Increasing women’s participation in financial institutions
With Bankly’s mobile wallet, a customer interacts with a verified Bankly agent who speaks the local language. The company’s widely distributed network of trusted agents helps digitize this daily cash savings, protecting the unbanked from the risk of theft, fraud, and disappearance, and allowing customers to access their digital cash from anywhere. The app’s easy-to-understand user interface lets customers track savings on a mobile phone and receive real-time text alerts to ensure accuracy and build trust.
Bankly’s services are especially valuable to women in Nigeria, where the balance of power favors men. “We have places in northern Nigeria where women are not culturally allowed to even own a bank account,” Tomilola explains. A woman who sells in a marketplace may want to build savings to protect herself. Financial independence is critical to reduce domestic violence; when a woman is more financially independent, she has the confidence to get help. Using Bankly, women build a savings history they can then use to access formal banking resources.

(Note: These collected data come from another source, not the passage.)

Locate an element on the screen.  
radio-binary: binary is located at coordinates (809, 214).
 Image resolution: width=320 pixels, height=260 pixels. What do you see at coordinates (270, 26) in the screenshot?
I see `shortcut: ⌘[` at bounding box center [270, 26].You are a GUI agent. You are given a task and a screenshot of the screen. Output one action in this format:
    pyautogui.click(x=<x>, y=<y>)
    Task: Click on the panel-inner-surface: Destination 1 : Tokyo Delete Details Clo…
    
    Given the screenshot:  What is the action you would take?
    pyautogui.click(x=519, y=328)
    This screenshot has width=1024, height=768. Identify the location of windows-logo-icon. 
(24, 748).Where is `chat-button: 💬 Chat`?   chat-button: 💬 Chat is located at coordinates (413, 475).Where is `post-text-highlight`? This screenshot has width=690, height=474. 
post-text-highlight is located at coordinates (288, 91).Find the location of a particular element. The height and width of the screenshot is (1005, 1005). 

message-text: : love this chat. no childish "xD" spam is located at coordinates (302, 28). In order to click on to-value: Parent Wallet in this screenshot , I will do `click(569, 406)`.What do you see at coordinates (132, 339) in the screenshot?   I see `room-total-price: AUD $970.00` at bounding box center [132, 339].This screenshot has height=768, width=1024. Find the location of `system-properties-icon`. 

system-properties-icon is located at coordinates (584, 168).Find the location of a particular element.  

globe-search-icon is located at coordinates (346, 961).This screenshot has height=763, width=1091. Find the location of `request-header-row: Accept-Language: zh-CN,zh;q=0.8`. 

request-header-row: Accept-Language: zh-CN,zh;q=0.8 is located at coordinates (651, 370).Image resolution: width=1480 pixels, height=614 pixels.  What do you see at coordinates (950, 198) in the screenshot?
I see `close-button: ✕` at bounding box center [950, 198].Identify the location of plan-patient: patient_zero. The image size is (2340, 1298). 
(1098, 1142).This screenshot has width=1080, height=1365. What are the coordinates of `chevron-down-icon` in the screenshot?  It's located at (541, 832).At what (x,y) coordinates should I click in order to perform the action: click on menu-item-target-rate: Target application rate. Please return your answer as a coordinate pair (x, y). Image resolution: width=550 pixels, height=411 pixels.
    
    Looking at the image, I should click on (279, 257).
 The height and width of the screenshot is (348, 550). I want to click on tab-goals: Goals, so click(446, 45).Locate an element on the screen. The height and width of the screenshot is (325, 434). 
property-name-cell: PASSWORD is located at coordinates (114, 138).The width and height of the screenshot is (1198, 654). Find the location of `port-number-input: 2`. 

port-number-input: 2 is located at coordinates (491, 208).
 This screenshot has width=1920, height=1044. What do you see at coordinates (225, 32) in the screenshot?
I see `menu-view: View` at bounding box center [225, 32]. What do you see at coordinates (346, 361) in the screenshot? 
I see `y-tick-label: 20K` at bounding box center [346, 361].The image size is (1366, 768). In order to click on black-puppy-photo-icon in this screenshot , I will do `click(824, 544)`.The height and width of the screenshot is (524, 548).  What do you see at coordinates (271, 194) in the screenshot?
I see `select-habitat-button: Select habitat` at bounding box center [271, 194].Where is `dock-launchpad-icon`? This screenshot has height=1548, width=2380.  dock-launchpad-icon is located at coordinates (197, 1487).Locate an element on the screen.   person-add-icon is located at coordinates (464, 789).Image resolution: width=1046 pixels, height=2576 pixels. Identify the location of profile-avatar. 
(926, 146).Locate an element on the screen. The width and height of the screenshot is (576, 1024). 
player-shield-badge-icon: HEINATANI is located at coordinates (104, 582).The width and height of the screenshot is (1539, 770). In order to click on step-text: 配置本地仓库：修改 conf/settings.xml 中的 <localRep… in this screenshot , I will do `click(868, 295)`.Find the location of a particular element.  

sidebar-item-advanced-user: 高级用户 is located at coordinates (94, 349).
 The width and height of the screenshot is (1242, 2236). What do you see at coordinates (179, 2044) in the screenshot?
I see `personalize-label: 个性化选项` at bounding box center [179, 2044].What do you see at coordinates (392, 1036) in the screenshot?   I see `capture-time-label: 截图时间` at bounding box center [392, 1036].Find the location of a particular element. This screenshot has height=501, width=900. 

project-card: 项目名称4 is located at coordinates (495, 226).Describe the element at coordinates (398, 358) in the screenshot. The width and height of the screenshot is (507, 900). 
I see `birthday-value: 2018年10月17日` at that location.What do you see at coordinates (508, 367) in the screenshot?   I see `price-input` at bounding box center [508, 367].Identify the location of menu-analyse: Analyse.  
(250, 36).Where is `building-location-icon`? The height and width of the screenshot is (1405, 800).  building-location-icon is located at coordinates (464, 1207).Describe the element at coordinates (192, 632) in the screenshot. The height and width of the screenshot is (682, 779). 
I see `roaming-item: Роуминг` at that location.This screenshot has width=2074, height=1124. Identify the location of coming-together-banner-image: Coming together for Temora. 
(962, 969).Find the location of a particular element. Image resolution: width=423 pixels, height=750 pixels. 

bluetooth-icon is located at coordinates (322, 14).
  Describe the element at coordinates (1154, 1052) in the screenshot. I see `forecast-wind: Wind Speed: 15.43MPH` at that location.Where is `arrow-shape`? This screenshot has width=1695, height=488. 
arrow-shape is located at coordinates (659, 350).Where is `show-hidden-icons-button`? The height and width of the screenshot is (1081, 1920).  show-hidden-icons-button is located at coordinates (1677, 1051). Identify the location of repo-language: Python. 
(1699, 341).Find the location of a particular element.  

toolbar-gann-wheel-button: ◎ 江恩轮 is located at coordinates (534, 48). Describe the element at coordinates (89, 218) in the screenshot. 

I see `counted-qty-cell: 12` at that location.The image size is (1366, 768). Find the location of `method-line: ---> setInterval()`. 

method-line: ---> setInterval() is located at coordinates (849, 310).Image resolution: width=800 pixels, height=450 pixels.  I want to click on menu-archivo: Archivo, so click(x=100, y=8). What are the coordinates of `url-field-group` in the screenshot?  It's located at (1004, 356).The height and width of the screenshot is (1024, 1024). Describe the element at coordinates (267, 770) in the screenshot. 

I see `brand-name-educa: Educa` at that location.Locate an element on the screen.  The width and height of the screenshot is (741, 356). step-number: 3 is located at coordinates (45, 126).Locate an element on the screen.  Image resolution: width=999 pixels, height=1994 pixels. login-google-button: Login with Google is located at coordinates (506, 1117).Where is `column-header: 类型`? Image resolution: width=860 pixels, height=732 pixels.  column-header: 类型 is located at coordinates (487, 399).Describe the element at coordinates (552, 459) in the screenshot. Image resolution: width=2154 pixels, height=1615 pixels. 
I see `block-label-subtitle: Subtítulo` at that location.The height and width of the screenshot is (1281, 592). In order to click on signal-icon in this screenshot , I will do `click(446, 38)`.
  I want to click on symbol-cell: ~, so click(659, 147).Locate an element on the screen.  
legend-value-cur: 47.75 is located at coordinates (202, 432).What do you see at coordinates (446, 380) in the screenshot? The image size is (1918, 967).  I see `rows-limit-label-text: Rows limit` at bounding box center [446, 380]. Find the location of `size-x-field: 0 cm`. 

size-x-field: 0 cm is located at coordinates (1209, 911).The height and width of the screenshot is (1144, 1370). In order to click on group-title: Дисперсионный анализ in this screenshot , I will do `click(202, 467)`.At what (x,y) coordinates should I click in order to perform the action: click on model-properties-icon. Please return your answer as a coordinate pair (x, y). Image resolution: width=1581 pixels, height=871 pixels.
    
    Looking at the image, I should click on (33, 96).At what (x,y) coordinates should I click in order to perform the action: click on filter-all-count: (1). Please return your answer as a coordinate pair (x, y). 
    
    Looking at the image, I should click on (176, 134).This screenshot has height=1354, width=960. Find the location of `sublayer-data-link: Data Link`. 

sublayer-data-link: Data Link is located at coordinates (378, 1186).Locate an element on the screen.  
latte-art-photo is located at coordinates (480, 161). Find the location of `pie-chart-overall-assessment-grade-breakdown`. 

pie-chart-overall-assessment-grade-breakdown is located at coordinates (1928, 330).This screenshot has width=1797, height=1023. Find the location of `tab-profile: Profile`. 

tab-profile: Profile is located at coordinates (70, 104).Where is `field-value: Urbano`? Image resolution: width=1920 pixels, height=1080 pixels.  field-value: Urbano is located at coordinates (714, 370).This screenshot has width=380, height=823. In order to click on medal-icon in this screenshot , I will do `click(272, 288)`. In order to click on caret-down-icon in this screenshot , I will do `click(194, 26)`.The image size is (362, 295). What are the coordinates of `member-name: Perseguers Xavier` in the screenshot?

I always wondered why financial inclusion was a problem, especially in a country where there is a wide network of distribution for fast-moving consumer goods. If alcohol and cigarettes can be easily available even in extreme northern Nigeria, why is it so challenging for financial services to hit the last mile?
Priority one is alleviating poverty
Bankly has reached more than 32,000 individuals and digitized and protected in excess of US $10M since it began operations in July 2019. It has given 13,250 women access to credit and digital savings. Tomilola puts these figures in the context of her company’s mission. “The first thing to work on is poverty alleviation. The second is gender equality. And the third is more decent work. But poverty alleviation is at the core of the impact we're trying to create.”
Tomilola is dedicated to Bankly’s mission of lifting two million Nigerians out of poverty over the next five years by providing access to digital financial services, stimulating economic growth, and improving the standard of living for millions of citizens.
Poverty alleviation is at the core of the impact we're trying to achieve, whatever form it takes. We're using access to financial services to do it now; later it could be by other means.